Gcn5 was the first transcription factor with HAT activity identified in eukaryotes. We conducted an extensive EMS-induced mutagenesis, and characterized four loss-of-function mutations of the Drosophila Gcn5 gene. The loss of function of Gcn5 blocks both oogenesis and metamorphosis, while hypomorphic Gcn5 mutations impair the ecdysone-controlled formation of adult appendages and cuticle. Strikingly, Gcn5 is not required for larval development. In contrast, there are strong cell proliferation defects in Gcn5-depleted imaginal tissues. Together, these results established dGcn5 as a key HAT controling morphogenetic cascades during Drosophila developmental transitions.

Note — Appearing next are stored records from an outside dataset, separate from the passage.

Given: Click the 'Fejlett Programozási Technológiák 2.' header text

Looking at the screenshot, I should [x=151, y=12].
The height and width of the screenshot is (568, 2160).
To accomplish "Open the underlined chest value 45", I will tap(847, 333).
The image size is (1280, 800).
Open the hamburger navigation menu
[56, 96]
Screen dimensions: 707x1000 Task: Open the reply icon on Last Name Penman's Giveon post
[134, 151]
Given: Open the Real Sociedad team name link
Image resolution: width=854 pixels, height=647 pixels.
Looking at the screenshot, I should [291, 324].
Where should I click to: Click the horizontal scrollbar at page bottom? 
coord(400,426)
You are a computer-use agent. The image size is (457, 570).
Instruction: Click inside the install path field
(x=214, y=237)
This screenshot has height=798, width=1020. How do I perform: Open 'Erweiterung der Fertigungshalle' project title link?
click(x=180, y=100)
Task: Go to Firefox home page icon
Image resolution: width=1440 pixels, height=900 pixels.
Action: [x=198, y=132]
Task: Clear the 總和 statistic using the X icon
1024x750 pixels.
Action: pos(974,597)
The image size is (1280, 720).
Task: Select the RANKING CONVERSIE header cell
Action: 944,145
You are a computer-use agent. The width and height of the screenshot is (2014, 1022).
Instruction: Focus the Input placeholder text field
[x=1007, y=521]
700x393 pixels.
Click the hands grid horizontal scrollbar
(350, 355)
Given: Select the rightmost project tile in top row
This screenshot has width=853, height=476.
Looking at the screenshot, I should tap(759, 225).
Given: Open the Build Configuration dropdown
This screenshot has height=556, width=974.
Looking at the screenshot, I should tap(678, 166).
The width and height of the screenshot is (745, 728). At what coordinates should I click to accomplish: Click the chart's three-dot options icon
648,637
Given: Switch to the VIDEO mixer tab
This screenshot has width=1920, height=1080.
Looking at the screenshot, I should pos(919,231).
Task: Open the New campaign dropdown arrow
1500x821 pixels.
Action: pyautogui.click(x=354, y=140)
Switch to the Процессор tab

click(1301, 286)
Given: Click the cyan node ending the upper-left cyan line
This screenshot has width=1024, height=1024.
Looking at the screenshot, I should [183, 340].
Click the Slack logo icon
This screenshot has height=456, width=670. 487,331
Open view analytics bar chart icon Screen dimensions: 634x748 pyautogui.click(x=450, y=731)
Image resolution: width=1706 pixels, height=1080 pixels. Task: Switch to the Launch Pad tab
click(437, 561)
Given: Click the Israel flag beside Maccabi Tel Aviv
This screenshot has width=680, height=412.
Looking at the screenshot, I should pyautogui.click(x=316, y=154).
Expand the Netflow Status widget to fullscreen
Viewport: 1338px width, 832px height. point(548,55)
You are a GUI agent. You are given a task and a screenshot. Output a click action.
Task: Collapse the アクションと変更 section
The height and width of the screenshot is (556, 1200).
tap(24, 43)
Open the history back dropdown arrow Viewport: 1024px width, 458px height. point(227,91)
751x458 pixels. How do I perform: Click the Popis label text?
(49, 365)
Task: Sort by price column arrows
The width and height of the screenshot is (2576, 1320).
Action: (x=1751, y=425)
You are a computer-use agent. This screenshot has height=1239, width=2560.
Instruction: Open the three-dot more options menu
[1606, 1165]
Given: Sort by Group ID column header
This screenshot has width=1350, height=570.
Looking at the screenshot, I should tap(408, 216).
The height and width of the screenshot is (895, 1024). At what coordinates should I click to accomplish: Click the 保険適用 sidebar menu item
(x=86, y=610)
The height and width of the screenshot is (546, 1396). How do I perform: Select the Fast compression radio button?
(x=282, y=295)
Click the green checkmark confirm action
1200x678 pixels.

dGcn5 is the catalytic unit of two multiprotein complexes of distinct composition, dSAGA and ATAC. dSAGA acetylates the K9 and K14 lysine residues of histone H3 while ATAC acetylates the K5 and K12 lysine residues of histone H4. We have shown that mutations in Gcn5 and the ATAC component Ada2a induce a decondensation of the male X chromosome, similar to that induced by mutations in the Iswi and Nurf301 subunits of the NURF nucleosome remodelling complex. Genetic studies as well as transcript profiling analysis indicate that ATAC and NURF regulate overlapping sets of target genes during development. In addition, Ada2a chromosome binding and histone H4-K12 acetylation are compromised in Iswi and Nurf301 mutants. These results strongly suggest that NURF is required for ATAC to access the chromatin and to regulate global chromosome organization.